Personal information
- Born: 22 July 1960 (age 65) Praszka, Poland

Chess career
- Country: Poland
- Title: International Master (1984)
- Peak rating: 2445 (January 1985)

= Artur Sygulski =

Polish chess player (born 1960)

Artur Sygulski (born 22 July 1960) is a Polish chess International Master (1984).

== Biography ==
In the 1980s Artur Sygulski was one of the top Polish chess players. Already in his first start in the final of Polish Chess Championship in 1982 he made a surprise, sharing in Zielona Góra 1st-2nd place. In the play-off for the title of Polish champion, however, he lost to Jan Adamski by 1½:2½ and eventually won the silver medal. In 1983–1987, Artur Sygulski appeared 4 more times in the finals of the national championships, coming closest to a medal in 1985, when he took the fourth place.

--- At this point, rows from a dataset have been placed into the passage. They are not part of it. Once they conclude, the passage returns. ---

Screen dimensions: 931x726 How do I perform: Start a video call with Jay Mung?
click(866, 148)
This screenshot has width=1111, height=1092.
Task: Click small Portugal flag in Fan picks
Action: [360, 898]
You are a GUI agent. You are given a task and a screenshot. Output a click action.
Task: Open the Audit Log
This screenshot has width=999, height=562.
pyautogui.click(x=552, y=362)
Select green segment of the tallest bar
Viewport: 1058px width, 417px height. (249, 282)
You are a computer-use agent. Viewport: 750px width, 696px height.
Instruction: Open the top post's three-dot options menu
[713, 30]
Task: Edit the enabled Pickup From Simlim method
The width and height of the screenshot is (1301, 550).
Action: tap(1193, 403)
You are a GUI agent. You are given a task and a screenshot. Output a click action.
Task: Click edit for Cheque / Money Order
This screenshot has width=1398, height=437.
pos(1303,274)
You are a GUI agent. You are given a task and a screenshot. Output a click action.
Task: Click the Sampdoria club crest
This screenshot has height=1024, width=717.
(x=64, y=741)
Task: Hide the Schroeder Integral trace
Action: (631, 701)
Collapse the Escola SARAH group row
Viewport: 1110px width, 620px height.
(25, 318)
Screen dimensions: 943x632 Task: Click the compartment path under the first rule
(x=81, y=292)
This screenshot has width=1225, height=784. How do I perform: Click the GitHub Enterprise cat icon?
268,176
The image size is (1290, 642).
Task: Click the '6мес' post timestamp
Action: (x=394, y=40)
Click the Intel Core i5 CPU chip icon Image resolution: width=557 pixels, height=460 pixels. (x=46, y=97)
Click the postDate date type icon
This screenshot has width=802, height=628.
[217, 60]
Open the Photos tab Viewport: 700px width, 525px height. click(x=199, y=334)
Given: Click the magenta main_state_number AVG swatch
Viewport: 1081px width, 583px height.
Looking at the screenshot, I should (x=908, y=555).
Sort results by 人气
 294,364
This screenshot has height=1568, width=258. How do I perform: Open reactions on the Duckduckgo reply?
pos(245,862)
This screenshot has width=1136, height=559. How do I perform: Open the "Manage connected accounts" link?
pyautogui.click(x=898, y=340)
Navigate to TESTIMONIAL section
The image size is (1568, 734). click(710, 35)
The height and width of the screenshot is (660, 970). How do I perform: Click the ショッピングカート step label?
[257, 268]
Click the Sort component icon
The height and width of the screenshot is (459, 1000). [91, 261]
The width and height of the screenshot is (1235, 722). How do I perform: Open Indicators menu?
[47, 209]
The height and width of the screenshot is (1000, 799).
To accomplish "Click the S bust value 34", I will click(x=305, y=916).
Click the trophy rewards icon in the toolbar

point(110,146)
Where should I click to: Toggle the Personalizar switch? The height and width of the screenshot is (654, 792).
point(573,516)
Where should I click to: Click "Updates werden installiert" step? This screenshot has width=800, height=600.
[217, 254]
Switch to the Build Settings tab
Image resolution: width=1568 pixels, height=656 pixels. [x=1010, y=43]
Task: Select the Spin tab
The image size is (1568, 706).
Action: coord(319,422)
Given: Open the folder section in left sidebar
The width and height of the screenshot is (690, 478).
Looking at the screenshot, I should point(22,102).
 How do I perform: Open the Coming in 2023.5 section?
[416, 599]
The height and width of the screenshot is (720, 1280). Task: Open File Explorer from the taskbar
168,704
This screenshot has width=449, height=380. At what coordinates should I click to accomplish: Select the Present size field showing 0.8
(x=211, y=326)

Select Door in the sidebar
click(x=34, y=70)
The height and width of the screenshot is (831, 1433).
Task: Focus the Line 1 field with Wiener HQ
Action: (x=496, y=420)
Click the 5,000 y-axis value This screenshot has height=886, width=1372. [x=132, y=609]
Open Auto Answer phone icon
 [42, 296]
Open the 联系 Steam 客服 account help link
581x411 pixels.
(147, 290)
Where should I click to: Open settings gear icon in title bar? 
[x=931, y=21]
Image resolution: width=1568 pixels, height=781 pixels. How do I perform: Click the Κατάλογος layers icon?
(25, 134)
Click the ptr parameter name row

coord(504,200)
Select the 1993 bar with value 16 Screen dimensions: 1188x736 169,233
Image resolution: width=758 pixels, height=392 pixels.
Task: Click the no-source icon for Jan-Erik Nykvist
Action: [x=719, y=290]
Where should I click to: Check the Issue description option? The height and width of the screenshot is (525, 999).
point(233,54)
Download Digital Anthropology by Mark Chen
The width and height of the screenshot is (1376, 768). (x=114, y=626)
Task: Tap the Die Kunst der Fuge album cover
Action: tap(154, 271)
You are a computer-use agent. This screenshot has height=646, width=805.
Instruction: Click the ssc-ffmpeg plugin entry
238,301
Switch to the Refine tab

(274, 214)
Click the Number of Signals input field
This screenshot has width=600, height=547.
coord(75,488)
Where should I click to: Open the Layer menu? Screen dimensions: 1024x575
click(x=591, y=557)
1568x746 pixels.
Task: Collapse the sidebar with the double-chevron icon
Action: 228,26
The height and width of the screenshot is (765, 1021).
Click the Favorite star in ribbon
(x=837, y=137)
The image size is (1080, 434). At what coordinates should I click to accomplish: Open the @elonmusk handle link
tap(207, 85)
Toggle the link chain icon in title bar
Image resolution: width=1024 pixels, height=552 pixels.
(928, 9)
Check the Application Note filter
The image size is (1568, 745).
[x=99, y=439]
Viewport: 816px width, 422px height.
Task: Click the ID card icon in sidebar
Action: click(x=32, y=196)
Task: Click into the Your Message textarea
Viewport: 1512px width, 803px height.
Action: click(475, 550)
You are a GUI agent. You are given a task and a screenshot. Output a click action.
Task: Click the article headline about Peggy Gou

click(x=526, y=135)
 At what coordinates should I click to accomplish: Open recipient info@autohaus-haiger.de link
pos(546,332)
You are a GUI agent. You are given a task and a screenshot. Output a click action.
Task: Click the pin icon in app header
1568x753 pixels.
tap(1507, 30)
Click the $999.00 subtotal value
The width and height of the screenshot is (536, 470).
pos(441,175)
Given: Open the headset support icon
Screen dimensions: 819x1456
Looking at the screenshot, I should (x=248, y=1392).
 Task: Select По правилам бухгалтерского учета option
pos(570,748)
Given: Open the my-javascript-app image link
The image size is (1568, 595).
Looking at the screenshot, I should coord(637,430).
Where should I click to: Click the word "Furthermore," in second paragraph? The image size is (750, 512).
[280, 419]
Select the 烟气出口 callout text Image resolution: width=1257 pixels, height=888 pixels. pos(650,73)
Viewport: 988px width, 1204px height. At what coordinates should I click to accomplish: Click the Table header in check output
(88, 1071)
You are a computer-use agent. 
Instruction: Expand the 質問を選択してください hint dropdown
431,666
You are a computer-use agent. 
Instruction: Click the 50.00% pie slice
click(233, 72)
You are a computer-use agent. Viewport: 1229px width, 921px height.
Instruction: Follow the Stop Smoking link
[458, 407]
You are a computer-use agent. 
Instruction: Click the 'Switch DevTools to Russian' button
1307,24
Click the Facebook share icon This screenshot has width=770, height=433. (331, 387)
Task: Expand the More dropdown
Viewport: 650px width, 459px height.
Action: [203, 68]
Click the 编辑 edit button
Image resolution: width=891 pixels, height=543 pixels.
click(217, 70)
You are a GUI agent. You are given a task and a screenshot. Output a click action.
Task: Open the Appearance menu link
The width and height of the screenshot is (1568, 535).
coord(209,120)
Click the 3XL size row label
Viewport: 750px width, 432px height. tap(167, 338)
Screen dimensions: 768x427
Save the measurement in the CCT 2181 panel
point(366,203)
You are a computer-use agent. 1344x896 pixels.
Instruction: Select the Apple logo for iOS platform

He is a three-time silver medalist of the Polish Blitz Chess Championship (1982, 1983, 1988). Artur Sygulski won four medals in Polish Team Chess Championship: 2 silver (1983, 1988) and 2 bronze (1986, 1987). He was very successful in 1984 in Nałęczów, taking third place behind Viktor Gavrikov and Andrei Sokolov. In the same year Artur Sygulski was awarded the title of International Master (IM).

Artur Sygulski played for Poland in the Chess Olympiads:
- In 1982, at second reserve board in the 25th Chess Olympiad in Lucerne (+4, =2, -1),
- In 1984, at reserve board in the 26th Chess Olympiad in Thessaloniki (+6, =3, -2),
- In 1986, at fourth board in the 27th Chess Olympiad in Dubai (+2, =4, -1).

Artur Sygulski played for Poland in the Nordic Chess Cup:
- In 1985, at second board in the 10th Nordic Chess Cup in Pohja (+2, =2, -3) and won team bronze medal.

Artur Sygulski reached the highest rating in his career on January 1, 1985, with a score of 2445 points, he was ranked 4th (behind Włodzimierz Schmidt, Jan Adamski and Aleksander Sznapik) among Polish chess players. Since 1988, he practically does not participate in chess tournaments, occasionally appearing in team competitions in Germany, Poland and England.

== Private life ==
His brother, Bogusław, was also a well-known chess player and held the title of international master.